** Start of PROVIDED MATERIAL **
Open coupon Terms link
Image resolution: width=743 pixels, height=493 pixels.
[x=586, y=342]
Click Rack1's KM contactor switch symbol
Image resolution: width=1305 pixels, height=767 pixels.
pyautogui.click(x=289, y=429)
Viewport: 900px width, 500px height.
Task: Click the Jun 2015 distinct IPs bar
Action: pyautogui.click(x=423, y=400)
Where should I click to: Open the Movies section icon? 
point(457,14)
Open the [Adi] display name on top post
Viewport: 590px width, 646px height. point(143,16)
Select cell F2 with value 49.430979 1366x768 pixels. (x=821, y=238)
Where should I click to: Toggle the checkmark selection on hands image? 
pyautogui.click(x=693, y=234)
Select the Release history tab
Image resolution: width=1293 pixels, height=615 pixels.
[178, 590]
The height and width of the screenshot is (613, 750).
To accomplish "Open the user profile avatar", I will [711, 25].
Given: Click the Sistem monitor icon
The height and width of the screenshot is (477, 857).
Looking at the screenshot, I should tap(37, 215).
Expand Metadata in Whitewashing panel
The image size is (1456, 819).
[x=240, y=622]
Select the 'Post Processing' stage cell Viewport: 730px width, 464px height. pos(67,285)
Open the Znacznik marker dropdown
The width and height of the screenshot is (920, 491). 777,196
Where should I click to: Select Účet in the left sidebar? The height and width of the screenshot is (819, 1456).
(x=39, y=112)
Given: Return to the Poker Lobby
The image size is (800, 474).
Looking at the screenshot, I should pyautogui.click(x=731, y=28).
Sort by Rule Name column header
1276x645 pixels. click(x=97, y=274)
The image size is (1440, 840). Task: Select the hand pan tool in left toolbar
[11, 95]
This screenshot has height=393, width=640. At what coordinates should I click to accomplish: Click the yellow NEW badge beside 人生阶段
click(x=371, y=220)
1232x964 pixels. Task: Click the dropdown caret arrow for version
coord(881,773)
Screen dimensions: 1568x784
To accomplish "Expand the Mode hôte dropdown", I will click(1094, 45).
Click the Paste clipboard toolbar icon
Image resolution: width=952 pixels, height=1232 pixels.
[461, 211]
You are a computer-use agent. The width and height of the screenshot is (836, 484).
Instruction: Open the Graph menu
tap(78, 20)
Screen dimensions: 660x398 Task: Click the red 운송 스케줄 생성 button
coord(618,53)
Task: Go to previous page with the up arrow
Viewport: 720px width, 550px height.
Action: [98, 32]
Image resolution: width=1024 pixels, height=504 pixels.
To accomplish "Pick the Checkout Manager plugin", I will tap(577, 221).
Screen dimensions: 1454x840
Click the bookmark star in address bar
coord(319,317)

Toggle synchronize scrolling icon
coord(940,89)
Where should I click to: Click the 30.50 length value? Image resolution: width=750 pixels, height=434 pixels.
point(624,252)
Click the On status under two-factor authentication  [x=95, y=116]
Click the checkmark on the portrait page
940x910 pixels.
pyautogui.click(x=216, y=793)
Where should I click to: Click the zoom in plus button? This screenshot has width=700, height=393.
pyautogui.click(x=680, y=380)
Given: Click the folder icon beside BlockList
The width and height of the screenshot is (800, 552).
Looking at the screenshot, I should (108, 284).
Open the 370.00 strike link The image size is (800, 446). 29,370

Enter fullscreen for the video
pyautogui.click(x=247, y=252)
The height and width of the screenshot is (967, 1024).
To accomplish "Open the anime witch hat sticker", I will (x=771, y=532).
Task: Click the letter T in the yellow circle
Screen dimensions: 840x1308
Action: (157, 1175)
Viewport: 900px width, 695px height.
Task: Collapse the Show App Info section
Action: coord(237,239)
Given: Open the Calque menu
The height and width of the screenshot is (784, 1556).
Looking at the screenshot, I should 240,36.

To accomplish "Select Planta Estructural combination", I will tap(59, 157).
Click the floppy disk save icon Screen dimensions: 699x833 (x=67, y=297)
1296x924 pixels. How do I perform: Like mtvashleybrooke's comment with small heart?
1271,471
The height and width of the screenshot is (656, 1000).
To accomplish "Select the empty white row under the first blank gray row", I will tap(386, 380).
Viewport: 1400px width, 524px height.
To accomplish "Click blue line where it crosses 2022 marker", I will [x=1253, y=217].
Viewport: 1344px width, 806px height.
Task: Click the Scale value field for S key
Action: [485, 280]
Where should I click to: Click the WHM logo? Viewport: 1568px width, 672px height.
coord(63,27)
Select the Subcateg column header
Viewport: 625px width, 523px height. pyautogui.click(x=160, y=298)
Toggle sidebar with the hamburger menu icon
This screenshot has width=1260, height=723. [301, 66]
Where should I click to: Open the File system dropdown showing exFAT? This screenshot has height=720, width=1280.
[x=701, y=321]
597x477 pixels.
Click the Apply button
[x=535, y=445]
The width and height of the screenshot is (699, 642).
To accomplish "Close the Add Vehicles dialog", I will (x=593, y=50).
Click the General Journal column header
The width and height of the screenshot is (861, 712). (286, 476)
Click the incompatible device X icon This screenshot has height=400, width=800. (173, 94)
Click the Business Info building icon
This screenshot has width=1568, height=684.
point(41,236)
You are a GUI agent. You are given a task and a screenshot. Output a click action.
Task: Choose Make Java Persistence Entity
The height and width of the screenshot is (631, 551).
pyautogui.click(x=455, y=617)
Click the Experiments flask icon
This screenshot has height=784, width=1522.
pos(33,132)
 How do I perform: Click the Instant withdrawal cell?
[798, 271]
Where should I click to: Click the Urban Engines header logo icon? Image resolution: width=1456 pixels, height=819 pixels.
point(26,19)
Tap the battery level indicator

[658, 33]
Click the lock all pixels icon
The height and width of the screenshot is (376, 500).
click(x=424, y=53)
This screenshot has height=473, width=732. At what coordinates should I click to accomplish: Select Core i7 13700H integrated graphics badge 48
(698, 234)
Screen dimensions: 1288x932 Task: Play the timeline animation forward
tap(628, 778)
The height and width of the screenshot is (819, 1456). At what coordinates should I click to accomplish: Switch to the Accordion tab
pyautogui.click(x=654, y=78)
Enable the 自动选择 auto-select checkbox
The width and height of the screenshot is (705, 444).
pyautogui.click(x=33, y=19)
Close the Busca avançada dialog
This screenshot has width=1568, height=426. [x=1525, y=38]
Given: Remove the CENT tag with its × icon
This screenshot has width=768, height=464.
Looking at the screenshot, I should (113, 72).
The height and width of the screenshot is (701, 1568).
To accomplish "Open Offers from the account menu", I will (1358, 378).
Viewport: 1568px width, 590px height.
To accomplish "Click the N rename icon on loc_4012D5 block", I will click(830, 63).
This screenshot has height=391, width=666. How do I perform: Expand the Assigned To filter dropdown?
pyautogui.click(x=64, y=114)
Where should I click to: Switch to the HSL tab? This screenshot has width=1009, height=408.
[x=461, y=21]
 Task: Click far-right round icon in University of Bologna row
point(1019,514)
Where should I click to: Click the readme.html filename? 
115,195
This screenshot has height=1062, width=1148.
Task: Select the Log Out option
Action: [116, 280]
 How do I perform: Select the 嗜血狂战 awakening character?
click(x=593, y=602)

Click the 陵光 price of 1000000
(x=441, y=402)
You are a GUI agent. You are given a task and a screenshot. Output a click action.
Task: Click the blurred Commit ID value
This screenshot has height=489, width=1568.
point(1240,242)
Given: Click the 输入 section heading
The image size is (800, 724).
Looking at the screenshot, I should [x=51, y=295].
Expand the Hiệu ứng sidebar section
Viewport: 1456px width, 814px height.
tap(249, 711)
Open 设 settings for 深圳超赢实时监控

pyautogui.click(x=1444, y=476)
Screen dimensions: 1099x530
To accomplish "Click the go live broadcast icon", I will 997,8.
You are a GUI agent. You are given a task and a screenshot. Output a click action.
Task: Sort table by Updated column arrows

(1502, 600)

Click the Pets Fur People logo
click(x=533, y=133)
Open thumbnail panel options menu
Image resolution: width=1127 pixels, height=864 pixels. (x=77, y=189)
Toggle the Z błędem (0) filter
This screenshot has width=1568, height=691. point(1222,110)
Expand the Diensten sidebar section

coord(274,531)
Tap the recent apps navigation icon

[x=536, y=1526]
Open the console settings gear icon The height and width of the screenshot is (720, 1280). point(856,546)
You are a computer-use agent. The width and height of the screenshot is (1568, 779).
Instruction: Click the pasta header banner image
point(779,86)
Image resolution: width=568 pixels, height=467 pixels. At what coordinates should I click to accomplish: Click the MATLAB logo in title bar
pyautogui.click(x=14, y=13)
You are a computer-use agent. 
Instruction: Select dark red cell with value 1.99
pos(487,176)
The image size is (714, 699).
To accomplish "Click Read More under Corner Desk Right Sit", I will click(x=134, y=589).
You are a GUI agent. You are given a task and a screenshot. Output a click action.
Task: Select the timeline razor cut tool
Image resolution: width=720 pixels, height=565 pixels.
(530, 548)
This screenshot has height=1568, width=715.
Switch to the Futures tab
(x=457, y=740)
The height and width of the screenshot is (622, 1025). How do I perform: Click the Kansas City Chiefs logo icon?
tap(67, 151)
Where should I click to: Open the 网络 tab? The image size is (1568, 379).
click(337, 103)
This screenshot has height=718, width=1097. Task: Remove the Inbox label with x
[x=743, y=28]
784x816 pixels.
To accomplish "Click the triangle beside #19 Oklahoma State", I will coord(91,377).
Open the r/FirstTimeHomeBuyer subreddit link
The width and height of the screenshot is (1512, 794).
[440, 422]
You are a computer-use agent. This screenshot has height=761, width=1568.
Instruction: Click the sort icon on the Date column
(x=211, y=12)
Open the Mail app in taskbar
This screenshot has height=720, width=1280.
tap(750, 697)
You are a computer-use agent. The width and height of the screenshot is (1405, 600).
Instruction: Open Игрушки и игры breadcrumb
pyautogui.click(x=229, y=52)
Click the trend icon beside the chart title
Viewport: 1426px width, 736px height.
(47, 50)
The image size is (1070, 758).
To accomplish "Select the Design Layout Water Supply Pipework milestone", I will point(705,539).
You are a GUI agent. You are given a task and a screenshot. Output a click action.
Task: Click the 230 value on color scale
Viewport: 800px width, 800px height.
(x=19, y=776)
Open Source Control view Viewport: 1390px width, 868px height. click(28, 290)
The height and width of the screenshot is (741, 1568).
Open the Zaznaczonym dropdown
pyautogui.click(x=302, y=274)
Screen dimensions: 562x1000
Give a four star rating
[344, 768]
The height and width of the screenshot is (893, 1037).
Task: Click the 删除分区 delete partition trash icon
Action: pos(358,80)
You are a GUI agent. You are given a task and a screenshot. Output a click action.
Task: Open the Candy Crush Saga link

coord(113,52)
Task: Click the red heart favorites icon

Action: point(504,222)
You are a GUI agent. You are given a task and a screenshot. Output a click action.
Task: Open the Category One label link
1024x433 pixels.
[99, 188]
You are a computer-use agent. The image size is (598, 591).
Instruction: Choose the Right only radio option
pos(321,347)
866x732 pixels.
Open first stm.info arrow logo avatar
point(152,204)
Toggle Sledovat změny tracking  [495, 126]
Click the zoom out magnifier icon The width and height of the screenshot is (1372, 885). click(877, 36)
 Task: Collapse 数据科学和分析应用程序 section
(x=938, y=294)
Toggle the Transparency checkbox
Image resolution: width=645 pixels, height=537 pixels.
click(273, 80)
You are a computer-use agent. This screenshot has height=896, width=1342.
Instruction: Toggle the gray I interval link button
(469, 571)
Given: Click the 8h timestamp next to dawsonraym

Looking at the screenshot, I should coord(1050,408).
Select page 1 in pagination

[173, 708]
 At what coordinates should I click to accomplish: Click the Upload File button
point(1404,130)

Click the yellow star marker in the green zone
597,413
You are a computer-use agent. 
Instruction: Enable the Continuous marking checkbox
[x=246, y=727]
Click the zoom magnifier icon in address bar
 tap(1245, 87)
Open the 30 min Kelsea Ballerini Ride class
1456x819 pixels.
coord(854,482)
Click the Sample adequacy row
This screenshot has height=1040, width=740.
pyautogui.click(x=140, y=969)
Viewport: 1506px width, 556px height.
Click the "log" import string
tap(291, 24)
** End of PROVIDED MATERIAL **
> [CHALLENGE]: Print the stretch of the listing above from the line containing "Screen dimensions: 562x1000" through the line containing "Action: pos(358,80)", copying each line as it stands.

> [ANSWER TO THE EXERCISE]:
Screen dimensions: 562x1000
Give a four star rating
[344, 768]
The height and width of the screenshot is (893, 1037).
Task: Click the 删除分区 delete partition trash icon
Action: pos(358,80)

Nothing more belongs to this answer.